=== Section Start ===

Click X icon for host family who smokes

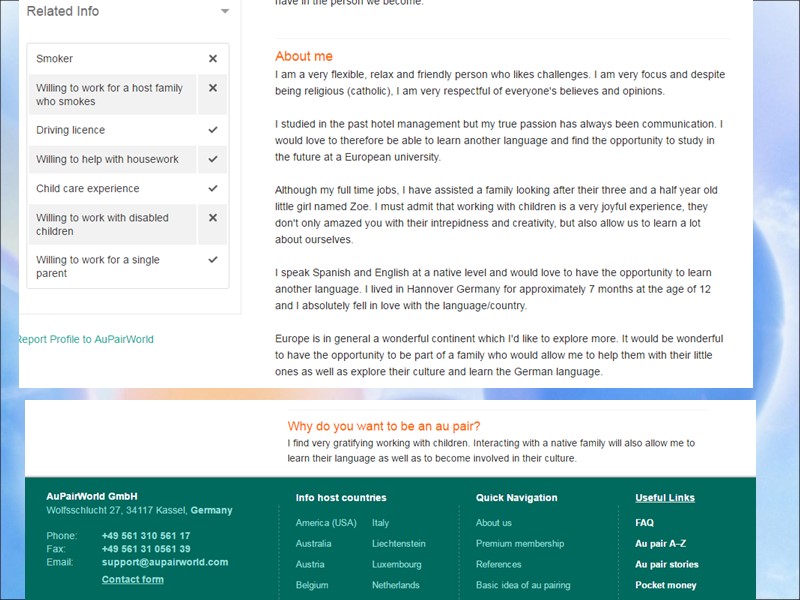click(x=213, y=88)
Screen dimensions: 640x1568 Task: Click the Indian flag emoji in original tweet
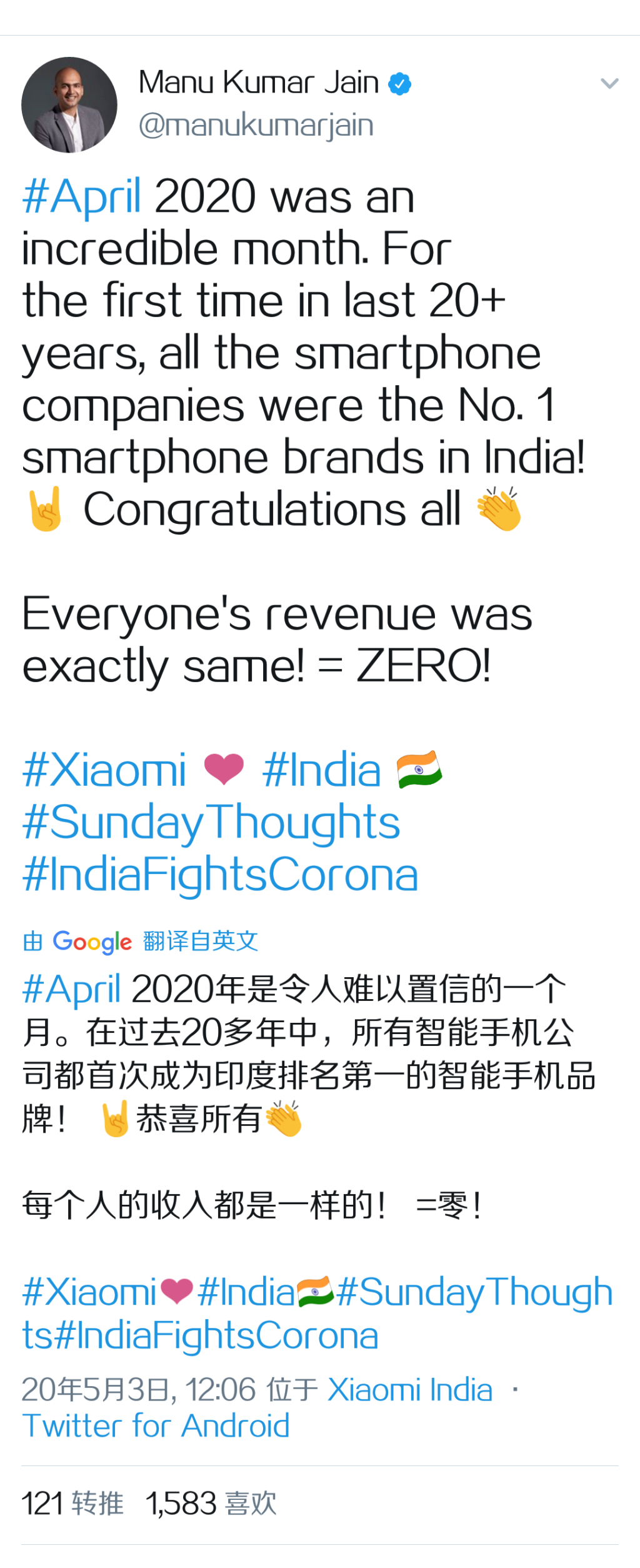419,770
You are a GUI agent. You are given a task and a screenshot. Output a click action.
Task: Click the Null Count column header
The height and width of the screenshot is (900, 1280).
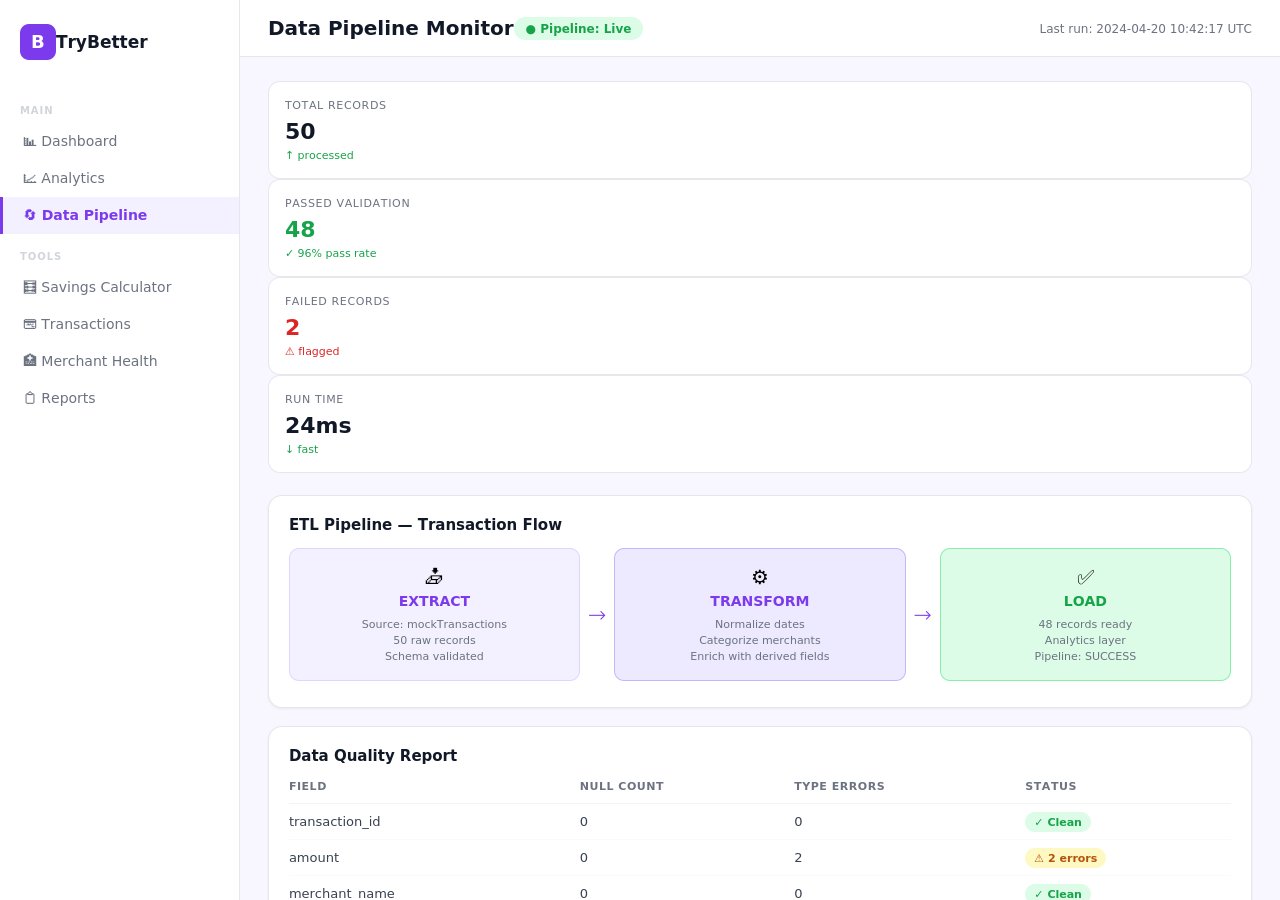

=== Section End ===

Give back each entry exactly as it appears. Leave pictures out.

[COMPLETED EXERCISE]:
Click X icon for host family who smokes

click(x=213, y=88)
Screen dimensions: 640x1568 Task: Click the Indian flag emoji in original tweet
419,770
You are a GUI agent. You are given a task and a screenshot. Output a click action.
Task: Click the Null Count column header
The height and width of the screenshot is (900, 1280).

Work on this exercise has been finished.